- _Exercise_
Extract each line of the records below that contains the word "dimensions", copying those lines in the order they appear.
"""
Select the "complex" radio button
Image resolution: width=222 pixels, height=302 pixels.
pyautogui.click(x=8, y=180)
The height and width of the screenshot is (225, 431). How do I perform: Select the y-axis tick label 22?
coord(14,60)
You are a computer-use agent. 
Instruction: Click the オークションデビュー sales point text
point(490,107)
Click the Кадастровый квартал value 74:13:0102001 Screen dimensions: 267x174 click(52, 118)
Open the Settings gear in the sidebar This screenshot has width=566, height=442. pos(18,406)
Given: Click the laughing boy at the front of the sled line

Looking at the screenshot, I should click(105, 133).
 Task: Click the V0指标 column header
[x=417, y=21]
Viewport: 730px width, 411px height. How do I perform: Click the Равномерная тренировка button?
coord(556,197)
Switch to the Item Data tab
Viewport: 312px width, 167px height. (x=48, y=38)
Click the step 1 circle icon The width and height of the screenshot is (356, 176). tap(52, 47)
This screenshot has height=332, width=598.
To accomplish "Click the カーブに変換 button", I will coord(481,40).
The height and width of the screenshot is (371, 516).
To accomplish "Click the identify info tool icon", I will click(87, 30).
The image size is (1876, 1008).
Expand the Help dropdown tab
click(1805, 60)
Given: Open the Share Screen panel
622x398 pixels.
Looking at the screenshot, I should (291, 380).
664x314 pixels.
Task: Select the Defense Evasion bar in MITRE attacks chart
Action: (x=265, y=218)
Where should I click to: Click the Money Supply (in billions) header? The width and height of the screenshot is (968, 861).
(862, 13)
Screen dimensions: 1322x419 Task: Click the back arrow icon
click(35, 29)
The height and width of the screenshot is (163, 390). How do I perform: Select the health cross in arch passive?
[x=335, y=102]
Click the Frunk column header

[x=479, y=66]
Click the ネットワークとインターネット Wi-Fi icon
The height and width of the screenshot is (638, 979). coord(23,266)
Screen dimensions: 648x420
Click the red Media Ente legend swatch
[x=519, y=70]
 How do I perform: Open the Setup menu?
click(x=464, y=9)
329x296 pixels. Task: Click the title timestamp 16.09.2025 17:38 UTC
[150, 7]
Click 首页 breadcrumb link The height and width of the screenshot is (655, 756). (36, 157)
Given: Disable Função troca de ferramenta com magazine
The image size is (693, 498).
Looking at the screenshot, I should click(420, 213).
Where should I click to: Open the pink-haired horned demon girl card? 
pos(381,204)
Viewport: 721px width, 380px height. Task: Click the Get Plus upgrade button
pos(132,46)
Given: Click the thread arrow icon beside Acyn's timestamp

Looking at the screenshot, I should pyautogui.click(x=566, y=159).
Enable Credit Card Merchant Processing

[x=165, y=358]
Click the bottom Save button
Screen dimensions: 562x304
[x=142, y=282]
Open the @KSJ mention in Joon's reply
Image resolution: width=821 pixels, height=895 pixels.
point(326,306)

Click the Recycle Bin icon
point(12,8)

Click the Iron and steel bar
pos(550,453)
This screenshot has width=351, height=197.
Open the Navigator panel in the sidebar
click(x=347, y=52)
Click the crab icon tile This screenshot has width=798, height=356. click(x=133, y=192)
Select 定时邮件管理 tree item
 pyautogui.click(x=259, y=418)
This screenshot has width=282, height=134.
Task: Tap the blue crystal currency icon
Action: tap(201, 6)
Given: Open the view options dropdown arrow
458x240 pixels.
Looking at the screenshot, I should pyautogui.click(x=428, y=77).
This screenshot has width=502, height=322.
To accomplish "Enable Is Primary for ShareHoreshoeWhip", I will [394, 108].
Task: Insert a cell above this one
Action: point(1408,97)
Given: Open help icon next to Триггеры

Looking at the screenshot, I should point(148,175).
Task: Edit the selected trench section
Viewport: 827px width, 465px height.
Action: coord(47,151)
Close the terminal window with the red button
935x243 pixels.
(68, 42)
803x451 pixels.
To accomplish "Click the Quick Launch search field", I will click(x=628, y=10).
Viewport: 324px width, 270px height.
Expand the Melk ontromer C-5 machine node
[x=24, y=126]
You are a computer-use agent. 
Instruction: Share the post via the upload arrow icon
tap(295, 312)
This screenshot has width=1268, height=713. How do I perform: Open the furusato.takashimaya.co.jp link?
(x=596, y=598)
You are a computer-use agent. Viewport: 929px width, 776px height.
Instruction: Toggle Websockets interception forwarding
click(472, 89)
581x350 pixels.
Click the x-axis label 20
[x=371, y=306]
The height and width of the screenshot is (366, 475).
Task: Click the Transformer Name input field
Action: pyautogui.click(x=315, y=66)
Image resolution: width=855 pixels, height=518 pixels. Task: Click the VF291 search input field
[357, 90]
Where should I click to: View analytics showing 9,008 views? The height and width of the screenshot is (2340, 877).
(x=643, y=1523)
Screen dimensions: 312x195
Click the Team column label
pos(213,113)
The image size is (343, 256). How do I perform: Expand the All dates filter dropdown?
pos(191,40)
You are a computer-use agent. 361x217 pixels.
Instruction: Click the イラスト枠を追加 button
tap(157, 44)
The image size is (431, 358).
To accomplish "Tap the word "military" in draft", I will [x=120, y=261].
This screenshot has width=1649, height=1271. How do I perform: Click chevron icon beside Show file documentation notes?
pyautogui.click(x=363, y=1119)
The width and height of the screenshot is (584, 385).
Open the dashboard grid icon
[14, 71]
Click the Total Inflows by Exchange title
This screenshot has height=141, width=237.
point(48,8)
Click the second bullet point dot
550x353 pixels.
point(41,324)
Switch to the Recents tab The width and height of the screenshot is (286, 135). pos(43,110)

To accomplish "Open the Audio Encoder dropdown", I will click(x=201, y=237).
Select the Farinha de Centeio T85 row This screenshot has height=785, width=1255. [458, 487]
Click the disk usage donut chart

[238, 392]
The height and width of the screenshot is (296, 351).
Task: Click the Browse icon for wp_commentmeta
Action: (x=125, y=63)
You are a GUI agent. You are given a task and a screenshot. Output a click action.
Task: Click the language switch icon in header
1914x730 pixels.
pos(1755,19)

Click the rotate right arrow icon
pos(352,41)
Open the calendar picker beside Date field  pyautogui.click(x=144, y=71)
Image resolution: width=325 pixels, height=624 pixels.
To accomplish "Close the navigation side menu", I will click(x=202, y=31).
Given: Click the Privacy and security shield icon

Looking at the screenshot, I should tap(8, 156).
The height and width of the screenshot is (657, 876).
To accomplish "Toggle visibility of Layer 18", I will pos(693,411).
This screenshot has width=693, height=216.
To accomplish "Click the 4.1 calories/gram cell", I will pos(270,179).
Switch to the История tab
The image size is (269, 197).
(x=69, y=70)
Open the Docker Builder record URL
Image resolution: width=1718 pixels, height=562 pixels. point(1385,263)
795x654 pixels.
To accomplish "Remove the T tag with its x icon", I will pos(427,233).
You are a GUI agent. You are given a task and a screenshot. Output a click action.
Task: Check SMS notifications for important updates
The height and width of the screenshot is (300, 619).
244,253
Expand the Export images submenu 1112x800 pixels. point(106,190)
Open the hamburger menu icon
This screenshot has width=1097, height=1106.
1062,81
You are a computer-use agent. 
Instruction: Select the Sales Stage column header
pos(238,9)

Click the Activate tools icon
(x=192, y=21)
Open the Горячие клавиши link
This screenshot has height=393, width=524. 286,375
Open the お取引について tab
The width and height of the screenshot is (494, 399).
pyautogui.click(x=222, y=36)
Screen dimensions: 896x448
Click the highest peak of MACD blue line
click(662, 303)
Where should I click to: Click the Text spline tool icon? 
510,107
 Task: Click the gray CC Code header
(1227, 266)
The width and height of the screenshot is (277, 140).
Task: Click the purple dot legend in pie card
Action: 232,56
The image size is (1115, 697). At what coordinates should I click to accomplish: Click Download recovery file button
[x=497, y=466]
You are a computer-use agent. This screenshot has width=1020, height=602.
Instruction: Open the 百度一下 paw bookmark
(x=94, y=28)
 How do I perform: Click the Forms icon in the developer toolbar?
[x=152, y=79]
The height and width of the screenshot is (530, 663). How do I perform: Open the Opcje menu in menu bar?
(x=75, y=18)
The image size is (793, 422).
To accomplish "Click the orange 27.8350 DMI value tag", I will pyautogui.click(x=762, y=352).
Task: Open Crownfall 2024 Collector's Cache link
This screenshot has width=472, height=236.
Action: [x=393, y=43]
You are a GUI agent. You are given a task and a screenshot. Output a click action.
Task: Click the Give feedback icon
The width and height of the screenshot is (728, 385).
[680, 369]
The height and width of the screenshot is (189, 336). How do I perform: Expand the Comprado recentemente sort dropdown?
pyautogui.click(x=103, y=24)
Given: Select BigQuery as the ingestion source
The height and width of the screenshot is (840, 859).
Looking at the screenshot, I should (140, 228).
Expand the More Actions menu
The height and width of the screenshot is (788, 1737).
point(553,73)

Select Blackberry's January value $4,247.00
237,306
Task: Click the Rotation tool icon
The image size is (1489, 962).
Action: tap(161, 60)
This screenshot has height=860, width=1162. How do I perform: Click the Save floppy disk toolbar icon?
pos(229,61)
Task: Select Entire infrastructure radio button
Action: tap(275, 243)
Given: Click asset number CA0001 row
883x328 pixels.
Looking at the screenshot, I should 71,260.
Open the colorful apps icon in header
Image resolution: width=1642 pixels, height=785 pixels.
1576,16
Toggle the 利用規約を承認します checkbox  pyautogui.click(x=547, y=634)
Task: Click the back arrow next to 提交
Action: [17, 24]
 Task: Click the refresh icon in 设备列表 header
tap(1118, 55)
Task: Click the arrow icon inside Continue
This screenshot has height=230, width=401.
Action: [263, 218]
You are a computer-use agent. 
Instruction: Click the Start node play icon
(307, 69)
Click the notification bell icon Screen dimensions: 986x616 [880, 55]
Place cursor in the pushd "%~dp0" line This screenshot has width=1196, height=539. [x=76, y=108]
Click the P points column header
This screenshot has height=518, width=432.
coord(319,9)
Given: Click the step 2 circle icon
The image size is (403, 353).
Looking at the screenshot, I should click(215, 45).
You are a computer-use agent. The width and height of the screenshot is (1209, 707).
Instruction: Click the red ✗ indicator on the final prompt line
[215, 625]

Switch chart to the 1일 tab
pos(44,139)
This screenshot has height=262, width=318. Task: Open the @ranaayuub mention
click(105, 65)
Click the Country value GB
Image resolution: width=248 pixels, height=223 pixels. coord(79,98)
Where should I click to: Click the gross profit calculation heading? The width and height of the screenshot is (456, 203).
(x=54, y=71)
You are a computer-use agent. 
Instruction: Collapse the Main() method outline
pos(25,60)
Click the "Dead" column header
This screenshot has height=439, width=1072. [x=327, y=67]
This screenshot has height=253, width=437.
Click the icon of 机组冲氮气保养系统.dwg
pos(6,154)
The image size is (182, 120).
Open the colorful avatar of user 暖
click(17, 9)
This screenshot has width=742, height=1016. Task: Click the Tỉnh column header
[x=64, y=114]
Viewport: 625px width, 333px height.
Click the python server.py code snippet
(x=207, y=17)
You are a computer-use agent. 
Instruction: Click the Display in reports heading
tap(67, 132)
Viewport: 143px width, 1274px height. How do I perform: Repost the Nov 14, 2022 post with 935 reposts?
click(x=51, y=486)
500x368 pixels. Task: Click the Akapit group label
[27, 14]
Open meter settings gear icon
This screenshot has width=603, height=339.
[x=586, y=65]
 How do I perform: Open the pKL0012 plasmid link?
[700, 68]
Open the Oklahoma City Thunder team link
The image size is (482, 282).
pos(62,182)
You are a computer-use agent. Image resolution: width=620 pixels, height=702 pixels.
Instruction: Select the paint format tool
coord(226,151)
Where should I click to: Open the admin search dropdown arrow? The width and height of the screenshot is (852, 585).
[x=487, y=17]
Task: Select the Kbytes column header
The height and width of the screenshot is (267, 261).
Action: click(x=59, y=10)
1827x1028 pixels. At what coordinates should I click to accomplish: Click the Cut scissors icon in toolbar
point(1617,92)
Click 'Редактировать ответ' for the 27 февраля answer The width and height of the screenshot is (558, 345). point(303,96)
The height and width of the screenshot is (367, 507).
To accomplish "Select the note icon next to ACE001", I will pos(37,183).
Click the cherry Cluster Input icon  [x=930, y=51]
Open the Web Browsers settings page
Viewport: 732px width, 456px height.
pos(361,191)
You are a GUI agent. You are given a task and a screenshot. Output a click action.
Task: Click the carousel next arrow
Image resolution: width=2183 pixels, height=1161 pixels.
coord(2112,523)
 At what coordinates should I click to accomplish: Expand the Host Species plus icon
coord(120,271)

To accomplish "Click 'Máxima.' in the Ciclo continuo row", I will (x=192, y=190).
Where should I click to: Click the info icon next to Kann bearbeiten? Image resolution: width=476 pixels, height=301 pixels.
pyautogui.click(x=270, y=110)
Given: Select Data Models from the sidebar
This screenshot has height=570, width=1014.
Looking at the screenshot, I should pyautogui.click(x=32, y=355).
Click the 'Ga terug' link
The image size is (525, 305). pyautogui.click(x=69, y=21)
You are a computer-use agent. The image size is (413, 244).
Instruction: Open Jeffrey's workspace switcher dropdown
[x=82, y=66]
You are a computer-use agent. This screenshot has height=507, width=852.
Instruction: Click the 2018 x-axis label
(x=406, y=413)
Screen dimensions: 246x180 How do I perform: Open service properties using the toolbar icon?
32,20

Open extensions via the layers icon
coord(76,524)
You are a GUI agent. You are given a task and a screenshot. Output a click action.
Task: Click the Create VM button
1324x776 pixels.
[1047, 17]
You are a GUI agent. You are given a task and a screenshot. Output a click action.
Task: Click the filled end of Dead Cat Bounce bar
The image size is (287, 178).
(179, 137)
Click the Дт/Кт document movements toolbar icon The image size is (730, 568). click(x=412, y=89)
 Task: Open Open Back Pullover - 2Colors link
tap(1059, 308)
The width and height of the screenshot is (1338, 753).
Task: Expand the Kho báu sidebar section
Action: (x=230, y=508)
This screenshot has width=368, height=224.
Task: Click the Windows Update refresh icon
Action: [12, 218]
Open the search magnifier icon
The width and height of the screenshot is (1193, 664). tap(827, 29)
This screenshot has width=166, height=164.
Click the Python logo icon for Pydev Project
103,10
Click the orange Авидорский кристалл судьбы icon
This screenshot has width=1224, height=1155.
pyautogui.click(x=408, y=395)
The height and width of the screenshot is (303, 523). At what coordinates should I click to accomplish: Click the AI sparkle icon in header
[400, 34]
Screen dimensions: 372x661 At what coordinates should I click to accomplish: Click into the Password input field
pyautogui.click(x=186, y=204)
"""
- _Response for this exercise_
Click the Кадастровый квартал value 74:13:0102001 Screen dimensions: 267x174 click(52, 118)
Screen dimensions: 1322x419 Task: Click the back arrow icon
Screen dimensions: 648x420
Screen dimensions: 562x304
Screen dimensions: 312x195
Screen dimensions: 896x448
Click the notification bell icon Screen dimensions: 986x616 [880, 55]
Screen dimensions: 246x180 How do I perform: Open service properties using the toolbar icon?
Screen dimensions: 372x661 At what coordinates should I click to accomplish: Click into the Password input field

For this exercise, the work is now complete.